I need to find every duplicate filenames in a given directory tree. I don't know, what directory tree user will give as a script argument, so I don't know the directory hierarchy. I tried this:
#!/bin/sh
find -type f | while IFS= read vo
do
echo `basename "$vo"`
done
but that's not really what I want. It finds only one duplicate and then ends, even, if there are more duplicate filenames, also - it doesn't print a whole path (prints only a filename) and duplicate count. I wanted to do something similar to this command:
find DIRNAME | tr '[A-Z]' '[a-z]' | sort | uniq -c | grep -v " 1 "

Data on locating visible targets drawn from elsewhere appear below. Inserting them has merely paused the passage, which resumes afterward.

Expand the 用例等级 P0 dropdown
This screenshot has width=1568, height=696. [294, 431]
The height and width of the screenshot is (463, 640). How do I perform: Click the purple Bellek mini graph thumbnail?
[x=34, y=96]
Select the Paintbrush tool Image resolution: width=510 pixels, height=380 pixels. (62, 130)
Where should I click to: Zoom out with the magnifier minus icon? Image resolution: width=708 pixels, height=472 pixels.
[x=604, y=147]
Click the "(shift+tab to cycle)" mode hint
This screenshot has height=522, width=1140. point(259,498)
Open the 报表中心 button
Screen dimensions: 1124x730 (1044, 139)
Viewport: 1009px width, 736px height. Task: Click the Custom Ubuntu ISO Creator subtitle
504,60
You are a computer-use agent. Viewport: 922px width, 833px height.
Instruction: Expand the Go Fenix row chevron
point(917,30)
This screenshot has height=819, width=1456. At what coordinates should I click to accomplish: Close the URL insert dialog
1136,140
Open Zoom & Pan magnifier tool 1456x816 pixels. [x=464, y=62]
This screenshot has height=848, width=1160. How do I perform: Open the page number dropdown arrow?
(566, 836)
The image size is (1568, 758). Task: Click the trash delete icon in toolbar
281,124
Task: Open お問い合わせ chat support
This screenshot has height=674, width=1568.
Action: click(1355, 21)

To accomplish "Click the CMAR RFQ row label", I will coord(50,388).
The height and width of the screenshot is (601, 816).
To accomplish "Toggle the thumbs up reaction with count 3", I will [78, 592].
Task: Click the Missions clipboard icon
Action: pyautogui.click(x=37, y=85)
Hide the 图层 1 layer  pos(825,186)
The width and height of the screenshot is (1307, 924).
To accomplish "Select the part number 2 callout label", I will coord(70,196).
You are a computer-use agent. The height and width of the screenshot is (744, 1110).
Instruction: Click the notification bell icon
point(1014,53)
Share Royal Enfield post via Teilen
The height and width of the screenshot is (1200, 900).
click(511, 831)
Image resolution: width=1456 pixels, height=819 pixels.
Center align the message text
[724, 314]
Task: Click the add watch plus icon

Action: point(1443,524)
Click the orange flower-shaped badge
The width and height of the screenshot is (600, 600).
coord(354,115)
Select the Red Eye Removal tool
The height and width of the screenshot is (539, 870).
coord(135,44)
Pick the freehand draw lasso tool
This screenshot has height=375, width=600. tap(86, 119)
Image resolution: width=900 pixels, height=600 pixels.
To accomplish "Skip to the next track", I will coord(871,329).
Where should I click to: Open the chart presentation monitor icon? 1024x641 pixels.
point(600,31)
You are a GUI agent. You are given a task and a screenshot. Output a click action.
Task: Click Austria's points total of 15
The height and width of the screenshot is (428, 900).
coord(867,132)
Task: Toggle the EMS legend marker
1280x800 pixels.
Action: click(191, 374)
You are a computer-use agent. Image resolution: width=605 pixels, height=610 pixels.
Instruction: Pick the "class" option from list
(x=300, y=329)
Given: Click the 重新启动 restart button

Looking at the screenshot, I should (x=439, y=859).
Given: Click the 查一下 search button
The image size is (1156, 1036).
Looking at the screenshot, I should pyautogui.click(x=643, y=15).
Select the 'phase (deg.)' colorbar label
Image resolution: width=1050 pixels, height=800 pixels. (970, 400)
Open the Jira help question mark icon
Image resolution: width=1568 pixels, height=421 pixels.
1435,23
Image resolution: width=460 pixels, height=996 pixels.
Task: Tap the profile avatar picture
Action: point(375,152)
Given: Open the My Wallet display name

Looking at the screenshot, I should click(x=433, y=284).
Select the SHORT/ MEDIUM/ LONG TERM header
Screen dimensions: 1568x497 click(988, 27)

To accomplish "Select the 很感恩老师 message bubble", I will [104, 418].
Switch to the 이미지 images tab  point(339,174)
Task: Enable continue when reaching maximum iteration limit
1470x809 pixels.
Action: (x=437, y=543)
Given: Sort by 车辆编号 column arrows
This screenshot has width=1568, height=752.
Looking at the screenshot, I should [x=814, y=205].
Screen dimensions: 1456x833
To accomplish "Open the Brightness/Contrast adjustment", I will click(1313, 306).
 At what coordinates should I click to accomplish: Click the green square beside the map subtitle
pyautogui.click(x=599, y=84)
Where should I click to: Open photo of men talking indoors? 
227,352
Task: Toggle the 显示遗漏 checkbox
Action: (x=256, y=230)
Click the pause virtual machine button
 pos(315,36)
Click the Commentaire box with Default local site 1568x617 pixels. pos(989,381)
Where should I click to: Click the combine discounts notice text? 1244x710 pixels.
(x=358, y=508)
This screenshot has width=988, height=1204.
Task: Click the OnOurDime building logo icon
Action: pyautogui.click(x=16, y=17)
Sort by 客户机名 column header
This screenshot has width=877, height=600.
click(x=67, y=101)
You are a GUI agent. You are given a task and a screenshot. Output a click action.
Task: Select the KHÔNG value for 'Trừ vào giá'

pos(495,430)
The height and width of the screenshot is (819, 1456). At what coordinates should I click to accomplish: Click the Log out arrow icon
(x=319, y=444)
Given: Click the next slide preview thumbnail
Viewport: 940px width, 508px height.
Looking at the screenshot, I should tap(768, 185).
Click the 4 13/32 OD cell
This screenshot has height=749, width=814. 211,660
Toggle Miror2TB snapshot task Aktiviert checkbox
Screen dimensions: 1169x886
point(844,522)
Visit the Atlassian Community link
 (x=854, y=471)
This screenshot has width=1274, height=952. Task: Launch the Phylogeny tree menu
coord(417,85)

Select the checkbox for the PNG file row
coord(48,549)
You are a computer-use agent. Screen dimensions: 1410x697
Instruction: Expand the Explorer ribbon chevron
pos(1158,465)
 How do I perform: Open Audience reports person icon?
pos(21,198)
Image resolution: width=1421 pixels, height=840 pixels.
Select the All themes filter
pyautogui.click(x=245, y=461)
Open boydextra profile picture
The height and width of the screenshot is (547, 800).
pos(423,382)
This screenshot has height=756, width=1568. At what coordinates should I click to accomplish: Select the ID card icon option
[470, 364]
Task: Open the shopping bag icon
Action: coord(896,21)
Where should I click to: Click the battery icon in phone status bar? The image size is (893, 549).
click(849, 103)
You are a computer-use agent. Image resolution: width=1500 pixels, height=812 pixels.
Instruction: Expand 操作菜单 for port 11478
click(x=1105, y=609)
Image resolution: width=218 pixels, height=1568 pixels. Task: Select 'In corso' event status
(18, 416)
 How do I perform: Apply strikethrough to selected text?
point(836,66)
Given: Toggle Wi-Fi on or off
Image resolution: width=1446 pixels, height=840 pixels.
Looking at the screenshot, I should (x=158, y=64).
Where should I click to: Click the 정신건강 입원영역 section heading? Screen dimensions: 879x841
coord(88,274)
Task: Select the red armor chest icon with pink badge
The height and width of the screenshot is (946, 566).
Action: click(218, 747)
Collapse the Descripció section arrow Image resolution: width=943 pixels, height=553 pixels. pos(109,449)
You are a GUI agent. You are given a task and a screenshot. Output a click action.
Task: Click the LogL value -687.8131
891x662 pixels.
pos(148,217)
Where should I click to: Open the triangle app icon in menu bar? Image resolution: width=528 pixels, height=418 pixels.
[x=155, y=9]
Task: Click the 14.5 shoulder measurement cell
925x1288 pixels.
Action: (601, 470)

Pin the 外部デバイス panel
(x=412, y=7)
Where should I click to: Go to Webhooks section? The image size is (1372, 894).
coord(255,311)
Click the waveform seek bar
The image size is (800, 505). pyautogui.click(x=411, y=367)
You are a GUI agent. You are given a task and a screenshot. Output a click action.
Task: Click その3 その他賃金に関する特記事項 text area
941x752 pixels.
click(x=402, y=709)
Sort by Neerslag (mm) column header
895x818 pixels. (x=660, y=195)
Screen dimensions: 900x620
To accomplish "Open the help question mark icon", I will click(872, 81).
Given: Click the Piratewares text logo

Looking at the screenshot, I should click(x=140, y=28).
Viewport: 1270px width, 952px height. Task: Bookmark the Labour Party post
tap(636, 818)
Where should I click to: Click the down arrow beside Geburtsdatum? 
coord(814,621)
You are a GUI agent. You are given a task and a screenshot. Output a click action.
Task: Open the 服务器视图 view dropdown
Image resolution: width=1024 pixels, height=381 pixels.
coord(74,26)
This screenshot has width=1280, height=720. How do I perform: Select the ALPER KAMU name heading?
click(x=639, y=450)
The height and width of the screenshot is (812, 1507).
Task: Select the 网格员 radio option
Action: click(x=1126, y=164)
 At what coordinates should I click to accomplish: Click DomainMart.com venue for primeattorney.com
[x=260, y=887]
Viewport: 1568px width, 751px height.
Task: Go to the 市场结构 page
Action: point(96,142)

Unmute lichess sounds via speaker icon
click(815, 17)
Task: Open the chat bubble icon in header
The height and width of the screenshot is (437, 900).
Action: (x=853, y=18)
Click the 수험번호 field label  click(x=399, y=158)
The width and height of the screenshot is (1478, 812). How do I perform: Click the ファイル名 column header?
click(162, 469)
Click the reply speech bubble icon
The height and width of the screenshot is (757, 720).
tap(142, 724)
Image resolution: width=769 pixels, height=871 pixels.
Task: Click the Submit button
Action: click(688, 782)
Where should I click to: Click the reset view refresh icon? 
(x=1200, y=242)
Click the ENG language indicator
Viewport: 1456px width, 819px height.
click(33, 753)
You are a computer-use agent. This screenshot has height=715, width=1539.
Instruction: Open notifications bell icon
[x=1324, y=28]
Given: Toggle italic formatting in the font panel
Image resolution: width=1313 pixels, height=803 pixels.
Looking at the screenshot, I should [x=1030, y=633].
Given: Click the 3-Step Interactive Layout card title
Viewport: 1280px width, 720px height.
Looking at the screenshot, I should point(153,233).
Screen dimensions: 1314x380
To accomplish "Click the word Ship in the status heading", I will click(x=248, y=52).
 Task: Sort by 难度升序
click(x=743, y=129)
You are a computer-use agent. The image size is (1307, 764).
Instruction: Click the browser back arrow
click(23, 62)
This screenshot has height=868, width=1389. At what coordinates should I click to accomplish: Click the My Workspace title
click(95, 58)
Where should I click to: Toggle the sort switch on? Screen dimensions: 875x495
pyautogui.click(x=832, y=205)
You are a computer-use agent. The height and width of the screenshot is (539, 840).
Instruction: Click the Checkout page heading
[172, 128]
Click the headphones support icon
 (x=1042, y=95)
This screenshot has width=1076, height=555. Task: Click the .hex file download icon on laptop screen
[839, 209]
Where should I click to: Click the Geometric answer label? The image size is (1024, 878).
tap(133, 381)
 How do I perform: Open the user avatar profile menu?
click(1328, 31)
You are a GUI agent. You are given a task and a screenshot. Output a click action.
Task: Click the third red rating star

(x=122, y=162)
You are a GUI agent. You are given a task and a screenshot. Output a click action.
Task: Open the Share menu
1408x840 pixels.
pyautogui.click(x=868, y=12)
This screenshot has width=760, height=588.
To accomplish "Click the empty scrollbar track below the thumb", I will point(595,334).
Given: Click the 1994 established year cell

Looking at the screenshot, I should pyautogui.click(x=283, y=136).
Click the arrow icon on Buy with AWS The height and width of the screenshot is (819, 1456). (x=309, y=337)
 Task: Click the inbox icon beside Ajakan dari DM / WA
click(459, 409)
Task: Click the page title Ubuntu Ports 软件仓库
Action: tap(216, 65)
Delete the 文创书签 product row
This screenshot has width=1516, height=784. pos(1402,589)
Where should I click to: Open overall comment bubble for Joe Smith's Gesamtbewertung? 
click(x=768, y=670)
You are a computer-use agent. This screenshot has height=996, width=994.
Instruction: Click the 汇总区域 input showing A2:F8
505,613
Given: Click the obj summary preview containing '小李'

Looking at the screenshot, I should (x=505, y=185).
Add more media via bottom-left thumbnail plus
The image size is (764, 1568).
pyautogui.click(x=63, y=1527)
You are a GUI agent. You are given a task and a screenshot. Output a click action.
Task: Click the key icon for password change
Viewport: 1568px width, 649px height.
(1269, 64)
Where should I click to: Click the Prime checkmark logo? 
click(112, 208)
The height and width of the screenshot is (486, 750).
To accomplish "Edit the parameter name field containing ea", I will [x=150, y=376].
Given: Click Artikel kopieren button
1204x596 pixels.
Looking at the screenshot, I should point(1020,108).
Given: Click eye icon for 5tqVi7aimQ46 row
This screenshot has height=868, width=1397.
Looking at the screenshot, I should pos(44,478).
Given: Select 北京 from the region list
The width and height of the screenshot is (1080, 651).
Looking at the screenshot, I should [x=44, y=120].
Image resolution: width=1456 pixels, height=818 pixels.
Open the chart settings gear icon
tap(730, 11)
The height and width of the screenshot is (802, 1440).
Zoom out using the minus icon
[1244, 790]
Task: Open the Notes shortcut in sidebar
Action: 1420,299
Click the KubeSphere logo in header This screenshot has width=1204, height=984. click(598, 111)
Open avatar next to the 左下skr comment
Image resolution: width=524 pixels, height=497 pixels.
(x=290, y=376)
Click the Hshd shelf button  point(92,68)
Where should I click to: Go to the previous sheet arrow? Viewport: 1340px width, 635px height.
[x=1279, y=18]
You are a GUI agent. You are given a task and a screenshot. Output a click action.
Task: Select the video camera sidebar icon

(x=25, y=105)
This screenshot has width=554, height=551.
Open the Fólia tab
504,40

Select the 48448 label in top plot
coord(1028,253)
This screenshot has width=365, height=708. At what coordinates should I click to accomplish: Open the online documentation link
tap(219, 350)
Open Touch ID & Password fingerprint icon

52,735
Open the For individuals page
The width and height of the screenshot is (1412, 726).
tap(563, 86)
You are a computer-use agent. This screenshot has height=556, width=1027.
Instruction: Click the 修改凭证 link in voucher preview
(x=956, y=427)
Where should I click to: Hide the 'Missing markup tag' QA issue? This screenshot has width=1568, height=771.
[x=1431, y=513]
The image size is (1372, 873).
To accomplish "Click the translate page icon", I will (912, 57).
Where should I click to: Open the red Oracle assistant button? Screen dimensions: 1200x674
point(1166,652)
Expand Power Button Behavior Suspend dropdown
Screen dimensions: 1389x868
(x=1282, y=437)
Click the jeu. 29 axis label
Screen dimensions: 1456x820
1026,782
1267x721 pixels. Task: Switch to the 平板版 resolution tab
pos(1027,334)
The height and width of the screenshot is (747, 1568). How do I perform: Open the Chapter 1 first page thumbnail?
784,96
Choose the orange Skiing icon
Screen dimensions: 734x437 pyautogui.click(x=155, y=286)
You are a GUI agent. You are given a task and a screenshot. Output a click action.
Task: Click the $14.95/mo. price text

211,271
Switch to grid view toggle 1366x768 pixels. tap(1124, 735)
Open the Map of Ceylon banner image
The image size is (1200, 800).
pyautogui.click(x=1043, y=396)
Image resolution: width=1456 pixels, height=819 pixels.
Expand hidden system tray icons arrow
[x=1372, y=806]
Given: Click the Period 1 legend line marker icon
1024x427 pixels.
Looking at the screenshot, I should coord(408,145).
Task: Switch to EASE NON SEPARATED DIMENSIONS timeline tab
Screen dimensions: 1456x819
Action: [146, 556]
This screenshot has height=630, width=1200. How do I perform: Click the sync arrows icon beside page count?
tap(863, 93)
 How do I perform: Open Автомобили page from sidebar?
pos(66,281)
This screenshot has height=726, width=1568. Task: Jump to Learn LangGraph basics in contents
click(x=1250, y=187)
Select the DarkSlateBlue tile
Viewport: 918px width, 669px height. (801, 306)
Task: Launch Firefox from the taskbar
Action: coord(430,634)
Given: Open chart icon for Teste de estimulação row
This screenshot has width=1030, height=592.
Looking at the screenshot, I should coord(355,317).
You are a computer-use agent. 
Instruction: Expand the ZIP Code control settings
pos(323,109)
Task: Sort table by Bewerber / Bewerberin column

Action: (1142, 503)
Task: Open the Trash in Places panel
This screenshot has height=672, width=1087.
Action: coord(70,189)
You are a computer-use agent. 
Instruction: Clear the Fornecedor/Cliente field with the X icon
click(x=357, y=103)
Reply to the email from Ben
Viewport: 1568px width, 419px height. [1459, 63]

but it doesn't work for me, don't know why. Even if I have a duplicates, it prints nothing.
Here is another solution (based on the suggestion by @jim-mcnamara) without awk:
Solution 1
#!/bin/sh
dirname=/path/to/directory
find $dirname -type f | sed 's_.*/__' | sort| uniq -d|
while read fileName
do
find $dirname -type f | grep "$fileName"
done
However, you have to do the same search twice. This can become very slow if you have to search a lot of data. Saving the "find" results in a temporary file might give a better performance.
Solution 2 (with temporary file)
#!/bin/sh
dirname=/path/to/directory
tempfile=myTempfileName
find $dirname -type f > $tempfile
cat $tempfile | sed 's_.*/__' | sort | uniq -d|
while read fileName
do
grep "/$fileName" $tempfile
done
#rm -f $tempfile
Since you might not want to write a temp file on the harddrive in some cases, you can choose the method which fits your needs. Both examples print out the full path of the file.
Bonus question here: Is it possible to save the whole output of the find command as a list to a variable?